■ TASK STATEMENT: One number alone answers this: the count of lines below in which the word "Click" is found.

■ DATA SECTION:
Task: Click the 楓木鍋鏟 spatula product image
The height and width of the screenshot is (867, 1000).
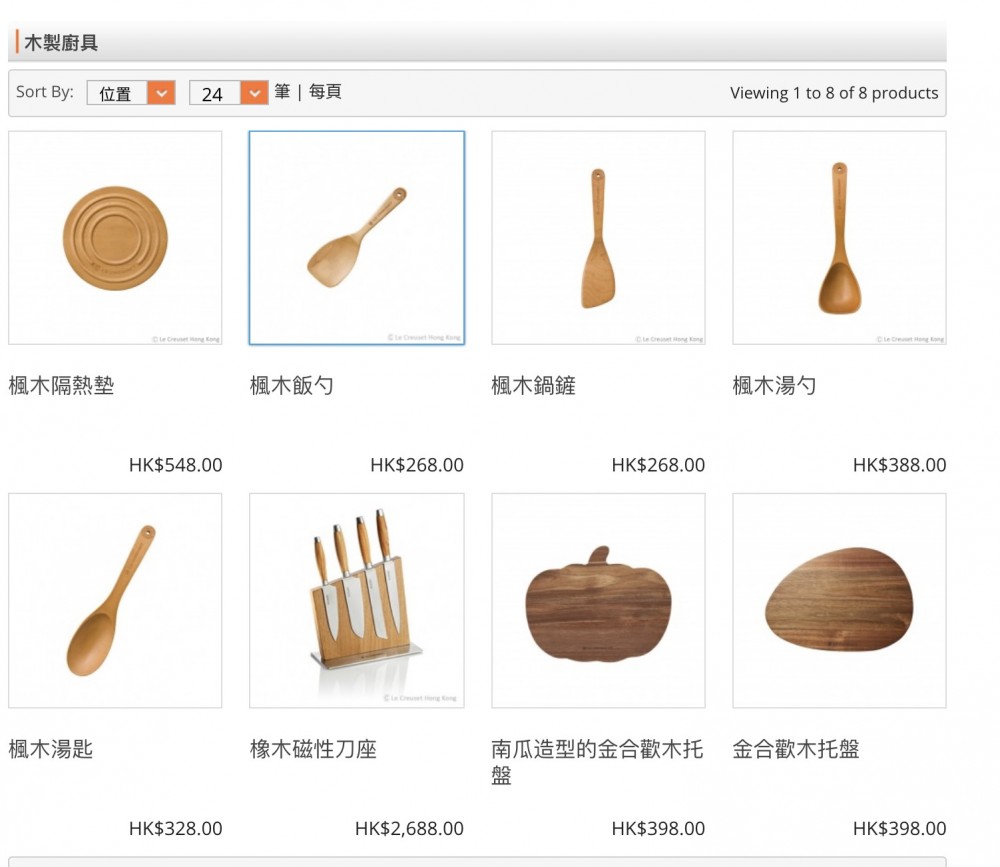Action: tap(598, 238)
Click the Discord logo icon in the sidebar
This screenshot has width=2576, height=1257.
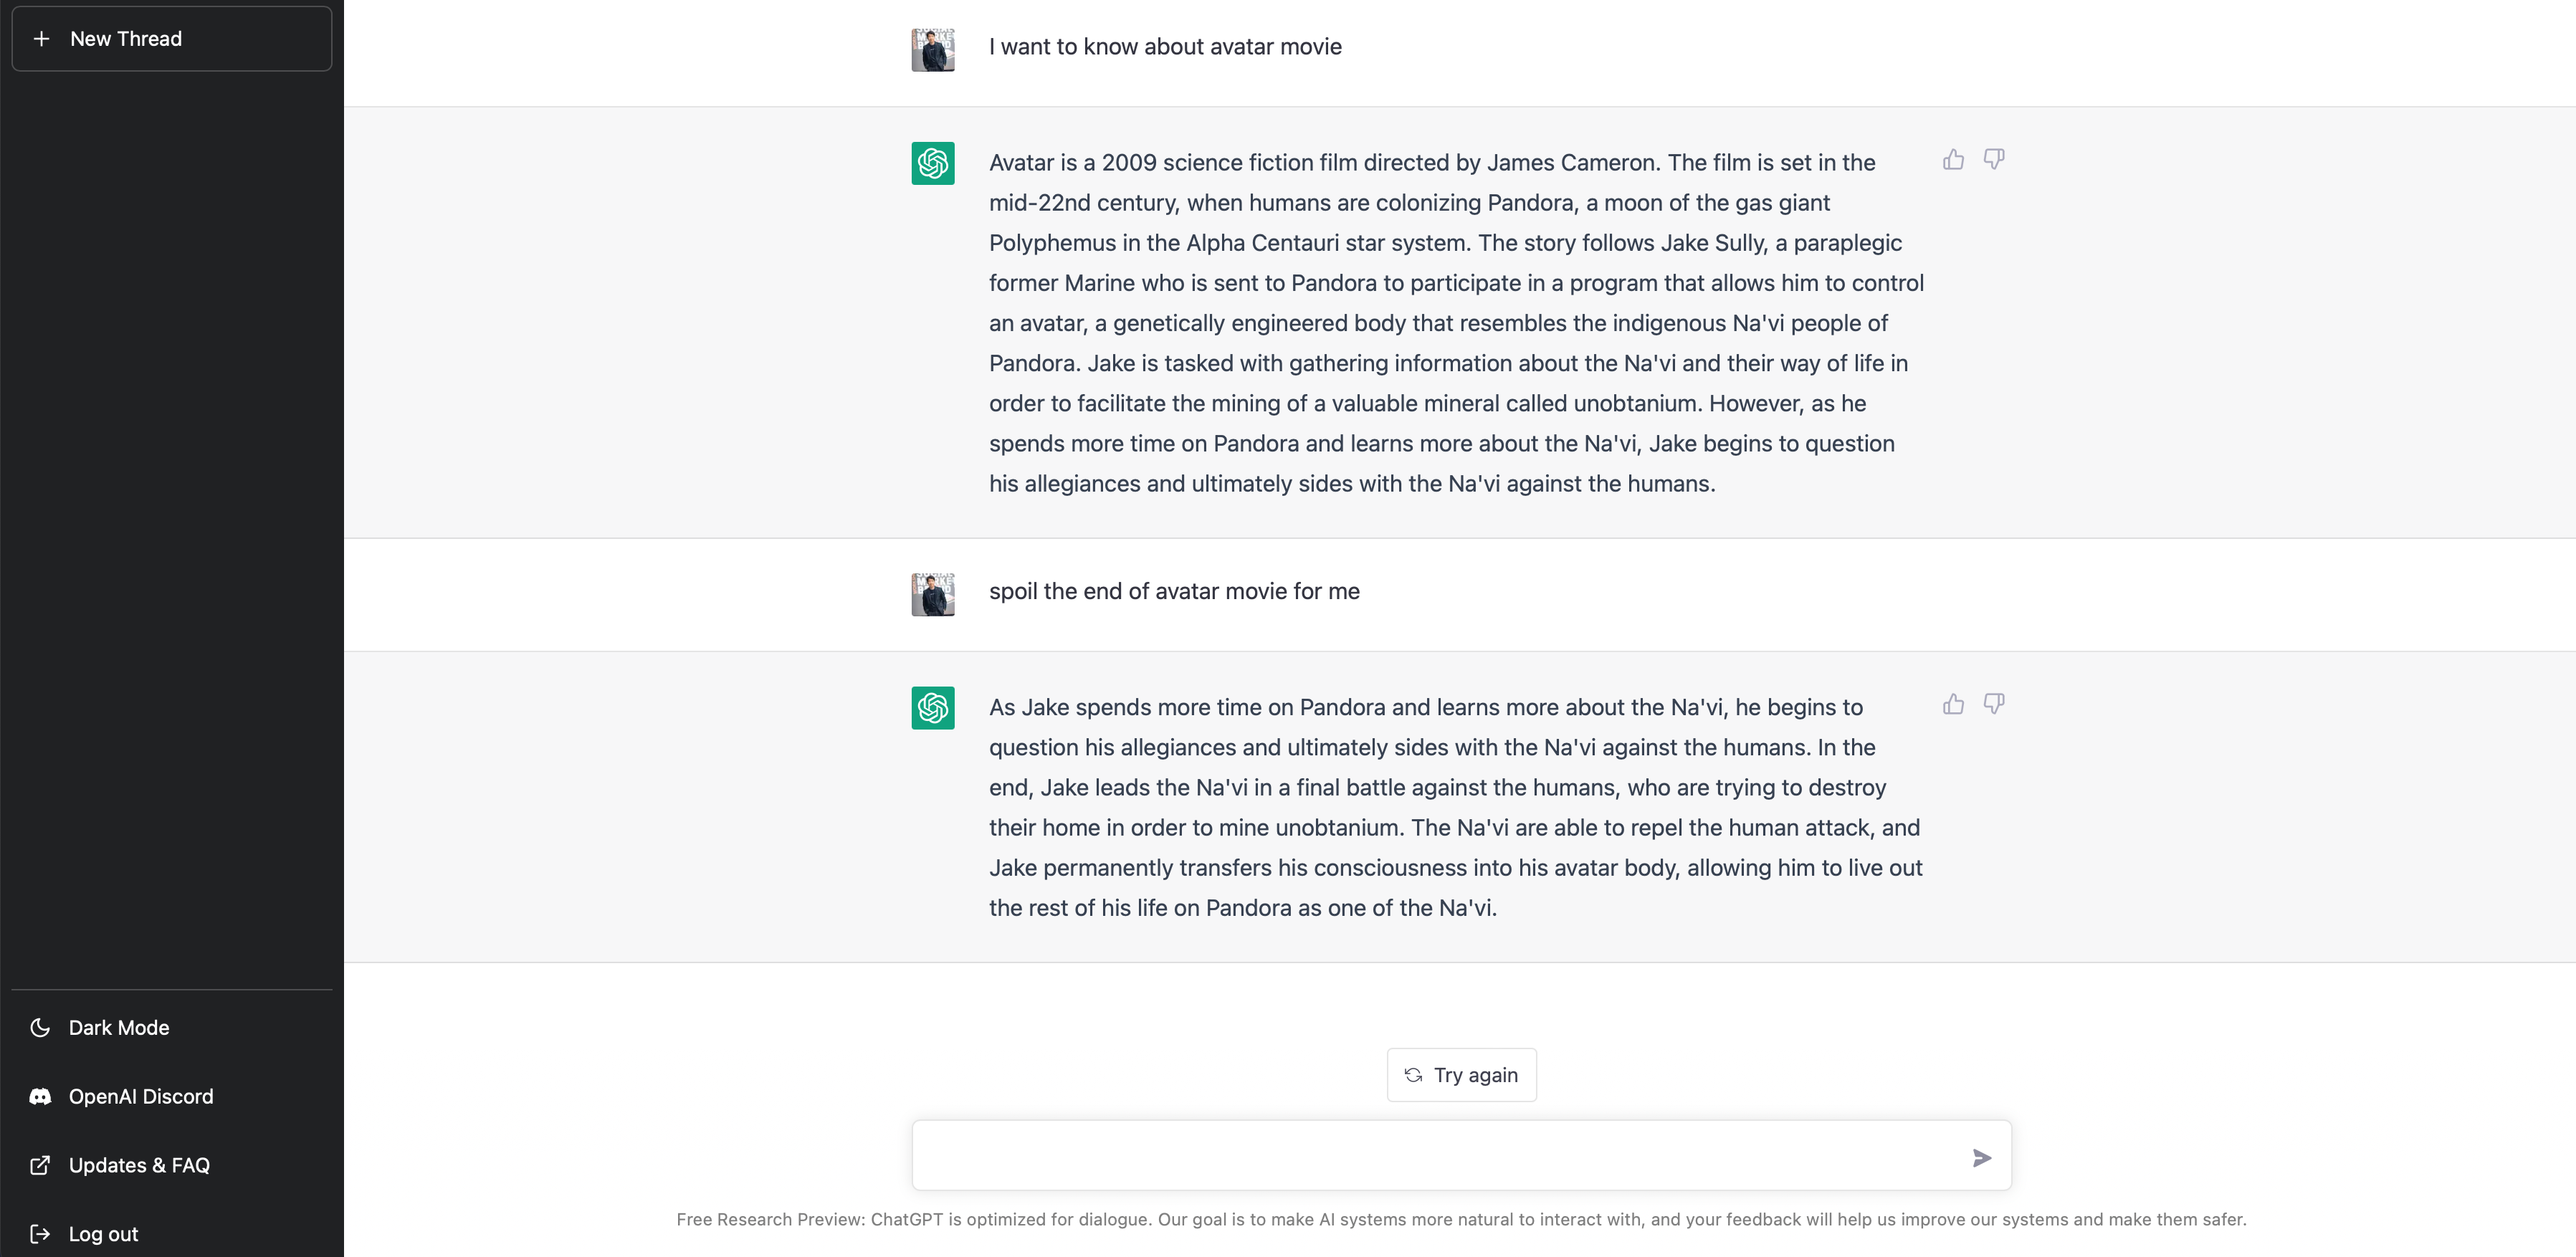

■ EXERCISE SOLUTION: 2